-- Start of Material provided --
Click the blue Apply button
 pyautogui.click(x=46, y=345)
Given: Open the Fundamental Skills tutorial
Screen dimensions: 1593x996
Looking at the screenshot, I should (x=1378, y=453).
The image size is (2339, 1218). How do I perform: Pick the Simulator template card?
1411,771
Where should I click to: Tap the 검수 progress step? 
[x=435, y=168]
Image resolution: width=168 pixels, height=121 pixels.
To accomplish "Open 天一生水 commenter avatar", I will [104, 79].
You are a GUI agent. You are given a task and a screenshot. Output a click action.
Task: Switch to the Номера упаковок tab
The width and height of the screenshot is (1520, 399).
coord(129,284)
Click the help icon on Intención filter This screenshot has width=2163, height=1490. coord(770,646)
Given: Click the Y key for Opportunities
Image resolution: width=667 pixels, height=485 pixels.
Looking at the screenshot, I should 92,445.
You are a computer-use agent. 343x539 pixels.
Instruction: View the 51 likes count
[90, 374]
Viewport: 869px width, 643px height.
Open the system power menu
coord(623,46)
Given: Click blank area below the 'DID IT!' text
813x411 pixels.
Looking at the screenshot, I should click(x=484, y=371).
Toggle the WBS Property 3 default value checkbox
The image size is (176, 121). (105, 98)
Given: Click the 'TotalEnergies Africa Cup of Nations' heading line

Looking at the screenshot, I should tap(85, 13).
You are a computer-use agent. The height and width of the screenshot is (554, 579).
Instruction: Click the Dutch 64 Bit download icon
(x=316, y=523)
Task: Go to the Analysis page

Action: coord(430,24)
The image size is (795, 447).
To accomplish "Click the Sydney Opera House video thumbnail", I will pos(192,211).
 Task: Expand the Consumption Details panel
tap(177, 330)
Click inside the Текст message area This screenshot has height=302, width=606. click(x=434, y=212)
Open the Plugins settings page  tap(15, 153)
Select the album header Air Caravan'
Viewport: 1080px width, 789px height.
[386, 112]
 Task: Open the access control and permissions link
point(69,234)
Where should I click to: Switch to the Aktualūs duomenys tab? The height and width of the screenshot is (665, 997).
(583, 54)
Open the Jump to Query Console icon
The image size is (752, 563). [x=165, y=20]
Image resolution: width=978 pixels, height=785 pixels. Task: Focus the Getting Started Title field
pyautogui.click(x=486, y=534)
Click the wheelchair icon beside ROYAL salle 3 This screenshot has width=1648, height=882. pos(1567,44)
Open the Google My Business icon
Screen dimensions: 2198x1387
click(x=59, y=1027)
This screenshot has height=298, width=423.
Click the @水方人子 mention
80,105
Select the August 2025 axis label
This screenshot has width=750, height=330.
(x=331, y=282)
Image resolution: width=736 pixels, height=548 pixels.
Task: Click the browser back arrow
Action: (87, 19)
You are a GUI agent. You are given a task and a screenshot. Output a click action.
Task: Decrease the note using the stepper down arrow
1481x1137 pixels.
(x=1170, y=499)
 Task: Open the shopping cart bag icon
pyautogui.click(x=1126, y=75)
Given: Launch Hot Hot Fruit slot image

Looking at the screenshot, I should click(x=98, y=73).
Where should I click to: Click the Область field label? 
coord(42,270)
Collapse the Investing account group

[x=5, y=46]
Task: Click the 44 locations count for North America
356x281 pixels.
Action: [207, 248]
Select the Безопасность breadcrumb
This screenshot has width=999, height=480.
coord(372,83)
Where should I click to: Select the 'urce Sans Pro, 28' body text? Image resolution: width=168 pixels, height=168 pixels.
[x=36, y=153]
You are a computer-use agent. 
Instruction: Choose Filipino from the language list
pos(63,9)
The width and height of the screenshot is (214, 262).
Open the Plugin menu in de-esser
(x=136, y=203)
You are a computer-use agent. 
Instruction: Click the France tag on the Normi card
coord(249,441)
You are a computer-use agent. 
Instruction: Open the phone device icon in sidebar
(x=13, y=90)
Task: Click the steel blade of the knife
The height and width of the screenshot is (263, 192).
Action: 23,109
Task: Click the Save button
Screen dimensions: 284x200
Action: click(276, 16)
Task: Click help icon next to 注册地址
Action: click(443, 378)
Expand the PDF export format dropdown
-- End of Material provided --
:: Problem ::
Give the records from the line with "Open the Jump to Query Console icon" up to and including the line with "pyautogui.click(x=486, y=534)" as a Markdown table, leaving out blank lines. Use the columns Row and Text.

:: Exercise result ::
| Row | Text |
|---|---|
| 1 | Open the Jump to Query Console icon |
| 2 | The image size is (752, 563). [x=165, y=20] |
| 3 | Image resolution: width=978 pixels, height=785 pixels. Task: Focus the Getting Started Title field |
| 4 | pyautogui.click(x=486, y=534) |